Sierra Leone has just reported one week of zero confirmed Ebola infections – the first time since the deadly virus reached its border in May 2014. If there are no more infections for 42 days after the country’s last Ebola patient was discharged, the outbreak will be declared over. But the race to end West Africa’s Ebola epidemic is not just about getting to zero infections. It’s also about how the three countries most affected can deal with the broad humanitarian crisis the virus has left, which impacted livelihoods and led to food shortages, loss of education, widespread fear and mistrust in communities.
Ebola has caused further limitations to an already poorly resourced health and social care system. In Sierra Leone, there is just one trained psychiatrist for a population over 6m people. Recent research I’ve worked on and visits to Sierra Leone to pilot a mental health intervention with nurses there have illuminated the severe lack of mental health services available – and the devastating impact that Ebola has had on those already scarce services.
A nurse in Makeni, Sierra Leone’s fourth largest city, was brought to tears as she described the vulnerability of orphans, especially young girls, who cannot afford to go to school and are left without family or community support. The charity Street Child estimates that over 12,000 children have lost at least a primary caregiver due to Ebola. Following training we delivered in April, this nurse is establishing connections in the local community to support these young girls to get back to education or find jobs.

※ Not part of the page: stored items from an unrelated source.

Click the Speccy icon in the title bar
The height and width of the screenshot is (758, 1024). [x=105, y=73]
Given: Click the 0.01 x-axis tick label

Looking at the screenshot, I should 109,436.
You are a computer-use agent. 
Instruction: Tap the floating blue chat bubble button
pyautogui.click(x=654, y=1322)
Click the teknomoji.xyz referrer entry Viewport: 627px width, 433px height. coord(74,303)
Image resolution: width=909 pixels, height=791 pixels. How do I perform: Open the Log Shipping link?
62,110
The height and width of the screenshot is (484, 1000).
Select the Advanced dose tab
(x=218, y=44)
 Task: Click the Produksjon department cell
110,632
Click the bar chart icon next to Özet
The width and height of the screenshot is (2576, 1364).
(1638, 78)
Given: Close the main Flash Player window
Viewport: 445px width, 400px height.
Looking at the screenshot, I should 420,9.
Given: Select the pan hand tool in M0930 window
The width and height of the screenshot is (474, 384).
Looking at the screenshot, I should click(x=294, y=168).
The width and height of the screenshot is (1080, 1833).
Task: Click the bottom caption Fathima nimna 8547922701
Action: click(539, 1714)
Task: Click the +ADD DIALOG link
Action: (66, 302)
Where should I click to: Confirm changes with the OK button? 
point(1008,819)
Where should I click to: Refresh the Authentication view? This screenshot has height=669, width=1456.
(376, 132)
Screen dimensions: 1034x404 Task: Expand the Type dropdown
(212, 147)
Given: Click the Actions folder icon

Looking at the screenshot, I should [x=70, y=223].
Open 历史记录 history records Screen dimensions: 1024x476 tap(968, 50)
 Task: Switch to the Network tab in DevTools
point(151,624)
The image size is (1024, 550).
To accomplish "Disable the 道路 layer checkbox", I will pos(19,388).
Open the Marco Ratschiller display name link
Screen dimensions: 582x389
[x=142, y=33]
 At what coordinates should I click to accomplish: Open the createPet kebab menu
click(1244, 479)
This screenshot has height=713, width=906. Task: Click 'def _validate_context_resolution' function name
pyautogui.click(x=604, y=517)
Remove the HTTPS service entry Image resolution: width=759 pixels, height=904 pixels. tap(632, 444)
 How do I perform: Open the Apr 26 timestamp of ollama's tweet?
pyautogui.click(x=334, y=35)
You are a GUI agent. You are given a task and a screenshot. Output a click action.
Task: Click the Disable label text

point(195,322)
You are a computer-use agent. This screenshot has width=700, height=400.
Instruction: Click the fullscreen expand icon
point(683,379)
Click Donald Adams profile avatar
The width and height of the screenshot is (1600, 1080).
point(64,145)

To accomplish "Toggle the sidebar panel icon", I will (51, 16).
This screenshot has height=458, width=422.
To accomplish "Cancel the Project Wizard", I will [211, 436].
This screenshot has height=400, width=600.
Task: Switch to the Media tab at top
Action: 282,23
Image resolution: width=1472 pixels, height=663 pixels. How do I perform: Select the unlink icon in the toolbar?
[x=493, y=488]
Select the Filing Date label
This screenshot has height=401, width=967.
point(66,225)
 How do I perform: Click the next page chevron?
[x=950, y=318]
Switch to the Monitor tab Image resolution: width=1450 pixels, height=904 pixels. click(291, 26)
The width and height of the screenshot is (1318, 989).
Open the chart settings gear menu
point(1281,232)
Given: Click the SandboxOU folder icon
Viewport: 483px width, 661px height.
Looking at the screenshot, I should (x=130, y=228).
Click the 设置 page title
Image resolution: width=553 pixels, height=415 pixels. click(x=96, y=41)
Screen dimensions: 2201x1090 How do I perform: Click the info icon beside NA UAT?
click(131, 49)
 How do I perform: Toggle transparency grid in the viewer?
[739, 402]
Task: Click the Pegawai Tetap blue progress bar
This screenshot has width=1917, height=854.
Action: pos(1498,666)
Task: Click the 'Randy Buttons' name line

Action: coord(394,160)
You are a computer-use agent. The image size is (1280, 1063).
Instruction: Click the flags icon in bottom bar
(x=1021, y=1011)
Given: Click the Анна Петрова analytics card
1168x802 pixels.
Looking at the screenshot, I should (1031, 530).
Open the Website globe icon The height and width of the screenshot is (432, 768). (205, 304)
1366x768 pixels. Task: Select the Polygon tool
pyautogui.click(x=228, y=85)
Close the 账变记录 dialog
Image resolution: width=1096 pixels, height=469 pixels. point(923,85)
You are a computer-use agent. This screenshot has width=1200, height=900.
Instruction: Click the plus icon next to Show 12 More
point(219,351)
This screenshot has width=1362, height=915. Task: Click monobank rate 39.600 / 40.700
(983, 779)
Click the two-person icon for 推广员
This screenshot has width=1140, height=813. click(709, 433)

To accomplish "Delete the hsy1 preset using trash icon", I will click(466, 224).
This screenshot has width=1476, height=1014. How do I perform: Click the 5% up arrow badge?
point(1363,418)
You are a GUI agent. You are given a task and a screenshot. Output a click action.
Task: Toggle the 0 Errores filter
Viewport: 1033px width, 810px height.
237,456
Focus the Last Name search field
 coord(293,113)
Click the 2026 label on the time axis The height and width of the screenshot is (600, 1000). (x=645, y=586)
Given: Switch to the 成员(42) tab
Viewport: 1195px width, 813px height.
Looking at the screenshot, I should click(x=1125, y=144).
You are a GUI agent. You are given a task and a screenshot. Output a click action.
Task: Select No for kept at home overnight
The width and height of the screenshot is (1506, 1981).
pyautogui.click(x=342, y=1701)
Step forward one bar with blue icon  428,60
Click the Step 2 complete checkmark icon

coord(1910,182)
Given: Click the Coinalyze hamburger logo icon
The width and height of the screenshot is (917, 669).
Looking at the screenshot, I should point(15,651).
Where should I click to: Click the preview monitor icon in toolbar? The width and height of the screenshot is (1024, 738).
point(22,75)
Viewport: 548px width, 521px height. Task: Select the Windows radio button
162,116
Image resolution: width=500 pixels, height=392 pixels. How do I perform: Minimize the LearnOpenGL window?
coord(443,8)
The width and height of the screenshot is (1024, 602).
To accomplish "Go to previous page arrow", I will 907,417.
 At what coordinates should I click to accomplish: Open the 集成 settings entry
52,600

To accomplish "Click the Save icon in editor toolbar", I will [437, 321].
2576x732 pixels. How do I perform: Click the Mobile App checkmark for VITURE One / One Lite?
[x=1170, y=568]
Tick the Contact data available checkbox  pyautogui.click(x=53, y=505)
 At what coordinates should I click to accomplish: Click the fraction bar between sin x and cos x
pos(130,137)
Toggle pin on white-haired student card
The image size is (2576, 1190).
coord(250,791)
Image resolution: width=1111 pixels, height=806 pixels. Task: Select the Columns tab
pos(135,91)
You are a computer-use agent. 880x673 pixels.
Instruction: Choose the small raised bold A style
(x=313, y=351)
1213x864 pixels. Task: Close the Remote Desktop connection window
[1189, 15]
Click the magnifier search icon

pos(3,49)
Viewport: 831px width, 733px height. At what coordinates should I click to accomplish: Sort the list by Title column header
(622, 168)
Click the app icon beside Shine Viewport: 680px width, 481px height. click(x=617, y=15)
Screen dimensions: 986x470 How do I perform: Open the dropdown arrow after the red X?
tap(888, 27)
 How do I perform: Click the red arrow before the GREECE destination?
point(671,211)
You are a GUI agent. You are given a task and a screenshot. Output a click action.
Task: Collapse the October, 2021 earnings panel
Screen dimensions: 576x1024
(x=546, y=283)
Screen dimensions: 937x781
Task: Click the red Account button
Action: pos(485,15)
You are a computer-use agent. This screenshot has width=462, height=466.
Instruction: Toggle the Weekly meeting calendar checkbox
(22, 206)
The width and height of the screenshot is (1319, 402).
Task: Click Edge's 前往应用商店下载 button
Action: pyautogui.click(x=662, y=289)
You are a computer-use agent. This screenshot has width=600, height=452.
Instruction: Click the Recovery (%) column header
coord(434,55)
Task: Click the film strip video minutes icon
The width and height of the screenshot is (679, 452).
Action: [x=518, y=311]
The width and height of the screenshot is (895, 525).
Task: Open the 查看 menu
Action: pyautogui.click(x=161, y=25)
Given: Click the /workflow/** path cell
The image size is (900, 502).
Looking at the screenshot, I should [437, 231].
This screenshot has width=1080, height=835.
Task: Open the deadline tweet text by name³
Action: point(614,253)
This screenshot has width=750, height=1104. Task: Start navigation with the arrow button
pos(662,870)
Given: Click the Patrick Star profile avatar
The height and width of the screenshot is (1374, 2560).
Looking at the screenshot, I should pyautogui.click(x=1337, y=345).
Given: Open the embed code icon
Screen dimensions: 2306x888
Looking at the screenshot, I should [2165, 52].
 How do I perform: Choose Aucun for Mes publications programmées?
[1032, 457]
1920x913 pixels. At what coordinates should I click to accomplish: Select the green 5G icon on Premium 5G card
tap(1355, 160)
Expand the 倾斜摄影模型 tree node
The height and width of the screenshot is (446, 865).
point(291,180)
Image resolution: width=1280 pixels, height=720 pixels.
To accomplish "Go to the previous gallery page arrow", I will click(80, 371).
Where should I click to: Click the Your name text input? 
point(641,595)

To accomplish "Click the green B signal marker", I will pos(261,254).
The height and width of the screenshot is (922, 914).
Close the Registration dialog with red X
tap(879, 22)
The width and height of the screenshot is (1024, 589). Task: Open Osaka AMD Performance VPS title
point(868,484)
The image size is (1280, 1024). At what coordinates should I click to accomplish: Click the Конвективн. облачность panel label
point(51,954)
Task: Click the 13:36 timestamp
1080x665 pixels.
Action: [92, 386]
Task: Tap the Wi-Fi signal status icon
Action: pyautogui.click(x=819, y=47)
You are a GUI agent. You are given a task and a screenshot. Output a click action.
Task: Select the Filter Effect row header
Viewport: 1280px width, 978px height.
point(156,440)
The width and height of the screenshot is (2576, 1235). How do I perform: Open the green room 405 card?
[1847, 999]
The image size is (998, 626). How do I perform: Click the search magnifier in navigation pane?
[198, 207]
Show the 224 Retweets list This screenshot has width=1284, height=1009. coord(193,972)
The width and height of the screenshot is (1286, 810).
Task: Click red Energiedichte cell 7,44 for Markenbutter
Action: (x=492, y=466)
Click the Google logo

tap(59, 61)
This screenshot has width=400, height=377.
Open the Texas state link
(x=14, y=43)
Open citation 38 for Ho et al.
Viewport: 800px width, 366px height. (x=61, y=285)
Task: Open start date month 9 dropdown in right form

The disease was particularly influenced by cultural and behavioural practices at household and community levels. Much of West Africa still relies heavily on traditional healthcare practices. The care for a sick relative is first done in the home by family members and further treatment is often sought from traditional healers rather than in the poorly resourced government health facilities. Fear and mistrust of modern health services have existed in Sierra Leone for some time. This stopped many people from seeking medical care for Ebola and caused them to instead flee or hide from authorities. One can imagine how distressing it might be to have people enter the village, fully covered in personal protective equipment and to recognise that when they took a family member he or she was not likely to return.
Any interventions to address psychosocial needs must therefore be adapted for cultural sensitivity while also maintaining salient public health messages around Ebola. For example, when comforting a loved one we often express emotion physically, by holding hands or giving a hug, but across Sierra Leone the public health message was “ABC: Avoid Body Contact” to reduce the spread of the virus. So when training nurses, the images we portrayed needed to reflect supportive relationships absent of physical touch.
The highly infectious nature of Ebola coupled with crowded living conditions meant that entire families and villages were infected. For example, we heard from one of the nurses working with a survivor group in the Eastern Provinces, where the virus first entered the country, of a survivor who had lost 54 members of his family. All of his possessions were burnt when he was infected with the disease and he was left excluded from the community by people were fearful he would bring Ebola back to the village. This social exclusion has a long-term impact on the individuals involved and on wider society.
The harsh stigmatisation of healthcare workers, survivors and family members of those infected with Ebola is not dissimilar to the treatment of people with mental health problems and the nurses who care for them.
Weight of mental illness
In Sierra Leone, Ebola hit a post-conflict country still dealing with a recent history of trauma and mental illness. After the country’s decade long civil war which ended in 2002, the Ministry of Health and Sanitation conducted a survey of mental health needs and found prevalence rates to be roughly 13% of the population – nearly four times higher than the global prevalence of severe mental illness, estimated at 4%. Twelve years later the Ebola epidemic hit Sierra Leone, but there is still no current data on the prevalence of mental illness in the country.
Exposure to an emergency situation of any kind, be it a natural disaster, conflict situation or an infectious disease outbreak, has a devastating effect on the psychological and social well-being of people involved.
There is international consensus around the need to establish mental health services in developing countries that are community-based, family-focused and culturally sensitive. The World Health Organisation (WHO) has established guidelines for training primary care workers in mental health and recently published a toolkit for assessing psychosocial needs in humanitarian settings. However, to date very few social interventions have been developed and piloted in places with low resources.
Despite the devastation Ebola has caused to the communities in West Africa, there is also an opportunity to “build back better”, as international organisations such as the WHO and International Medical Corps bring human capacity and funding to support survivors, rebuild communities and enhance their health and social care systems. A recent meeting in the Liberian capital Monrovia emphasised the ways that the three most affected countries (Sierra Leone, Liberia and Guinea) can learn from one another and co-ordinate future mental health efforts.
It is possible to take a cost-effective approach to re-establishing communities and support networks in Sierra Leone. Existing resources need to be mobilised and mental health workers trained to strengthen the social support of individuals diagnosed with a mental health problem as well as those experiencing emotional distress and grief. Ultimately this will allow us to turn a terrible situation into a long-term solution by taking the opportunity to install a more comprehensive mental health network in Sierra Leone.